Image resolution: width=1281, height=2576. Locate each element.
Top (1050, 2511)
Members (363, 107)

- - -

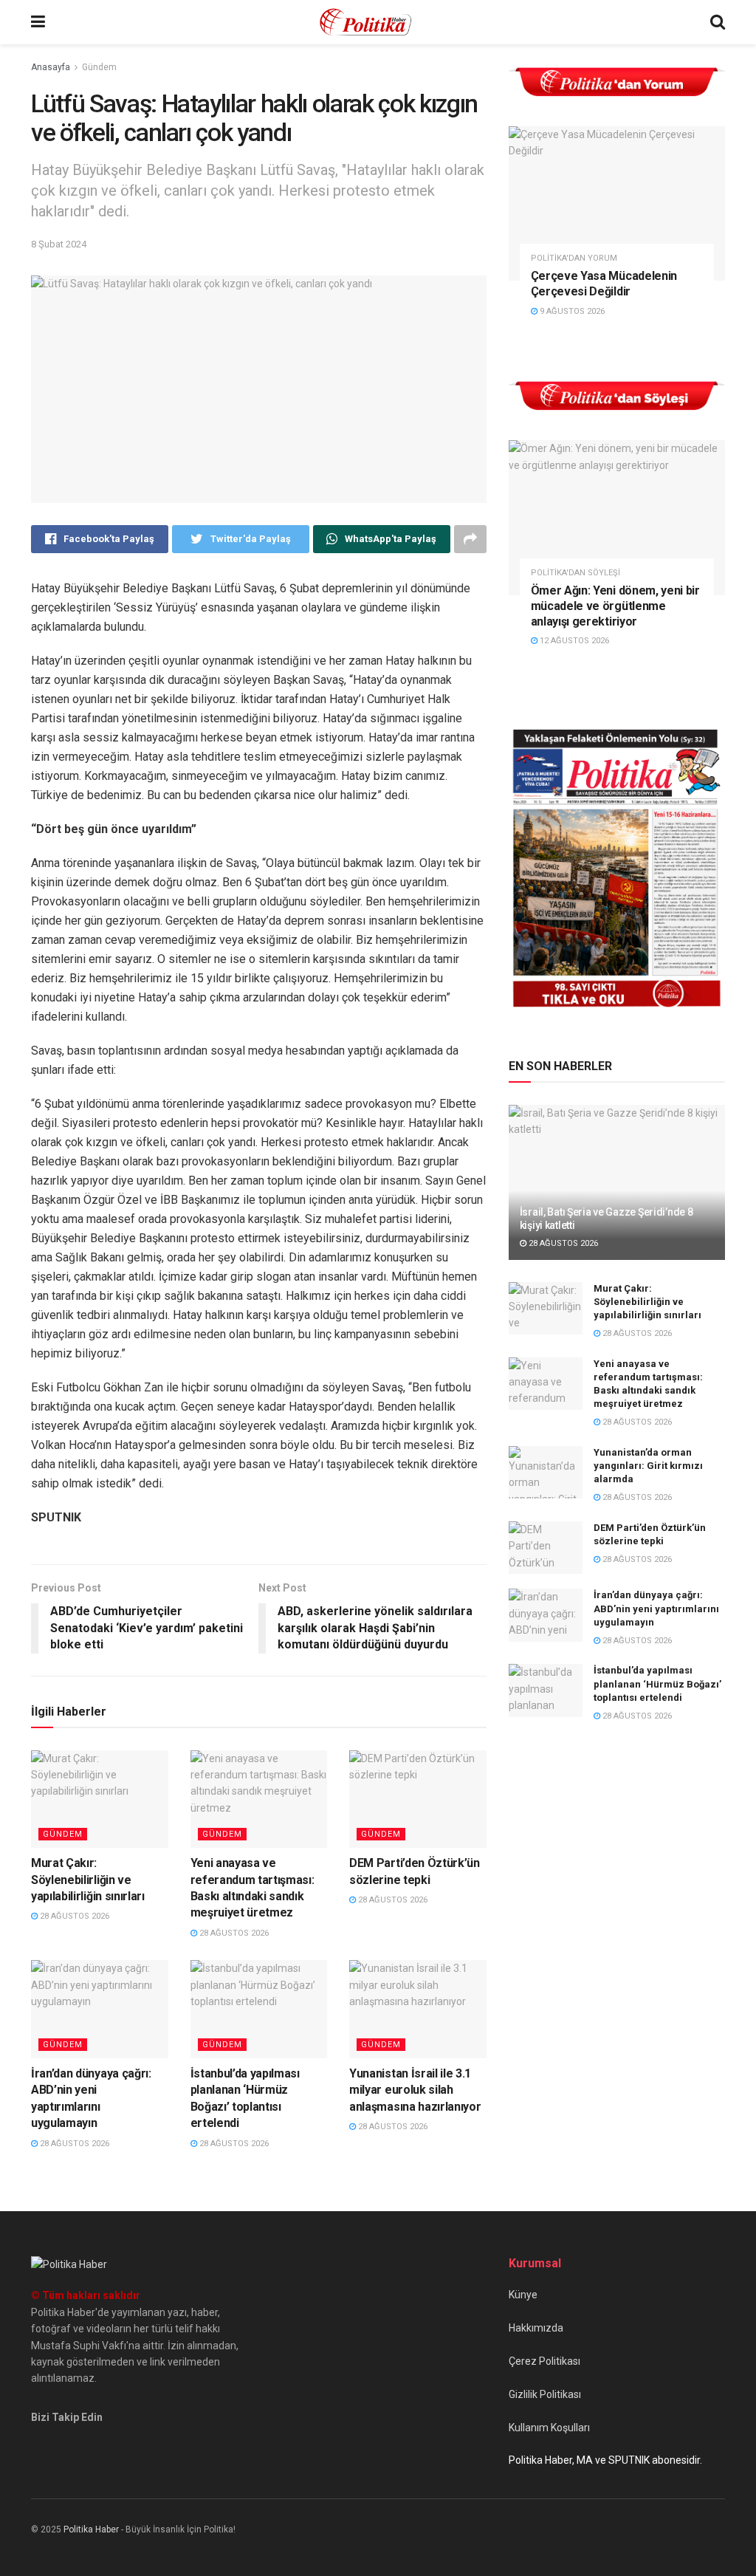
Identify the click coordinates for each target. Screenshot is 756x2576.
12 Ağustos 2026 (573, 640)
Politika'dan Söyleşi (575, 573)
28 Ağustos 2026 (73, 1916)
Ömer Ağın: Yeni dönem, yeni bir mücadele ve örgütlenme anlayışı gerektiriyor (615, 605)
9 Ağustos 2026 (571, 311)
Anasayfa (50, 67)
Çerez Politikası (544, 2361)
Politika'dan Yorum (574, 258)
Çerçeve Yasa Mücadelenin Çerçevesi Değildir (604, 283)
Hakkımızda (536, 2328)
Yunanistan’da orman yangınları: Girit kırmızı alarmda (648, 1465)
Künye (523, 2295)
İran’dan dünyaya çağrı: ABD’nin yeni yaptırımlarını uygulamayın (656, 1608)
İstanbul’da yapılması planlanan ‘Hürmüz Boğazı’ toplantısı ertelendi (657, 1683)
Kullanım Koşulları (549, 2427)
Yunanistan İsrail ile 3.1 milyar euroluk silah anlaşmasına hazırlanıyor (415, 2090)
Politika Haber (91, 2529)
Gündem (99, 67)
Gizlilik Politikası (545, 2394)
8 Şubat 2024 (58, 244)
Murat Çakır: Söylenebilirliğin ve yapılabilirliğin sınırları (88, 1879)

- - -

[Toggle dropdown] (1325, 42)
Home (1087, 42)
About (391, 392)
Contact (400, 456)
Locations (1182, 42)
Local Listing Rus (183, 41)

- - -

**What to produce:** Select the lines from the entries that include the word "yeni".

**Answer to the exercise:**
Ömer Ağın: Yeni dönem, yeni bir mücadele ve örgütlenme anlayışı gerektiriyor (615, 605)
İran’dan dünyaya çağrı: ABD’nin yeni yaptırımlarını uygulamayın (656, 1608)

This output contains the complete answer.